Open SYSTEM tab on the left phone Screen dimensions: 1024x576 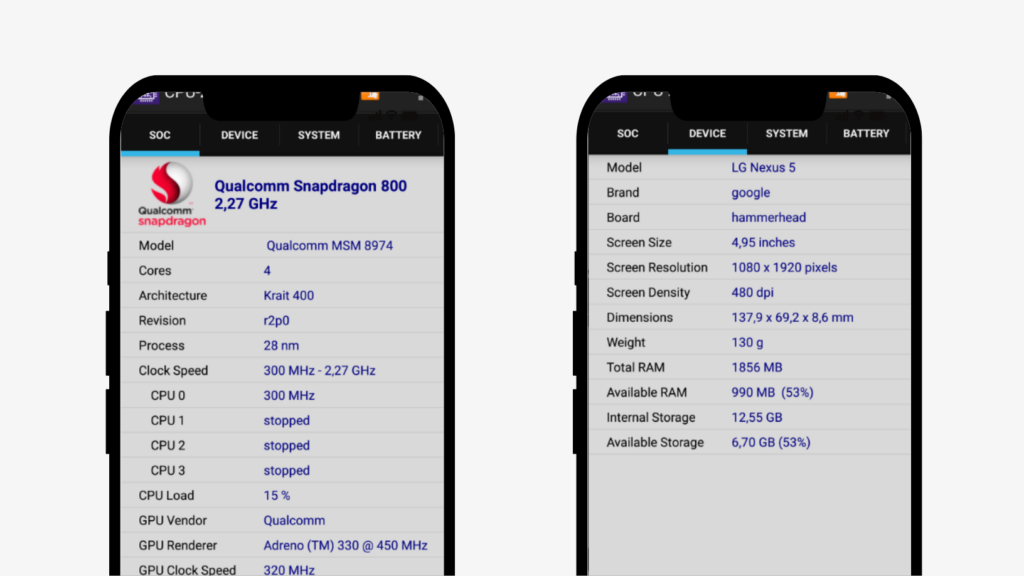(319, 136)
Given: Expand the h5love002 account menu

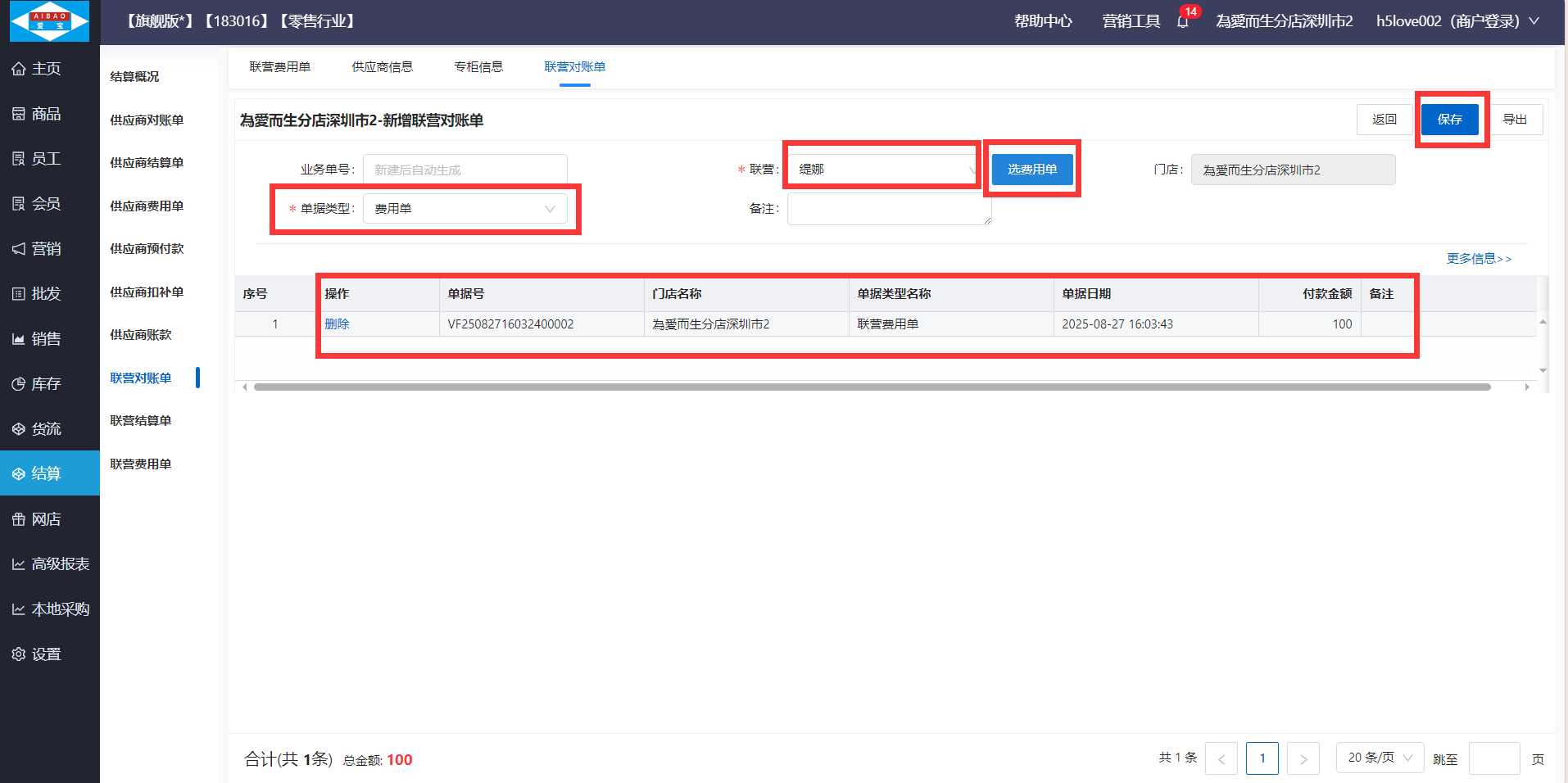Looking at the screenshot, I should pos(1457,21).
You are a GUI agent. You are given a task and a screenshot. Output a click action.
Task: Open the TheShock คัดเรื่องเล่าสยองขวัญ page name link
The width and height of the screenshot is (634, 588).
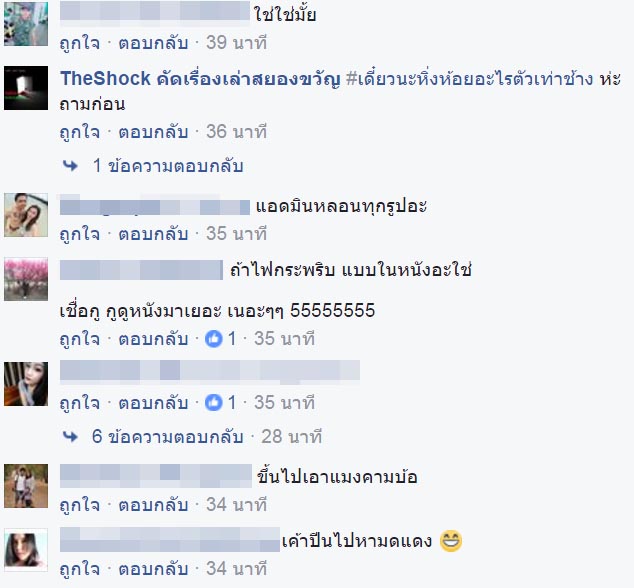click(x=200, y=78)
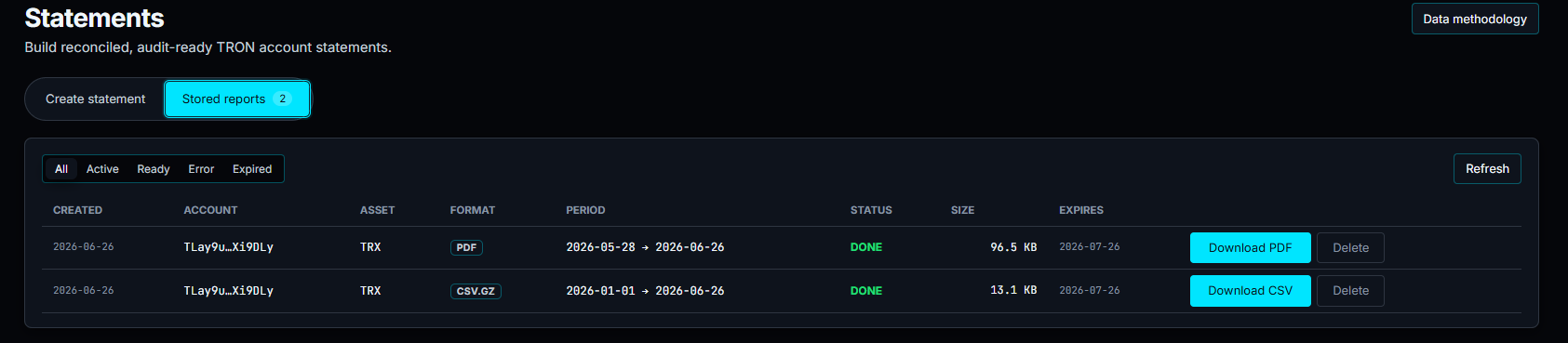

= = = =

* _What is expected_: Find the line containing "Task: Open the", then extract it and every line after it to the end of the data above, exactly and nothing else, without pictures.

* _Task output_:
Task: Open the TheShock คัดเรื่องเล่าสยองขวัญ page name link
The width and height of the screenshot is (634, 588).
click(x=200, y=78)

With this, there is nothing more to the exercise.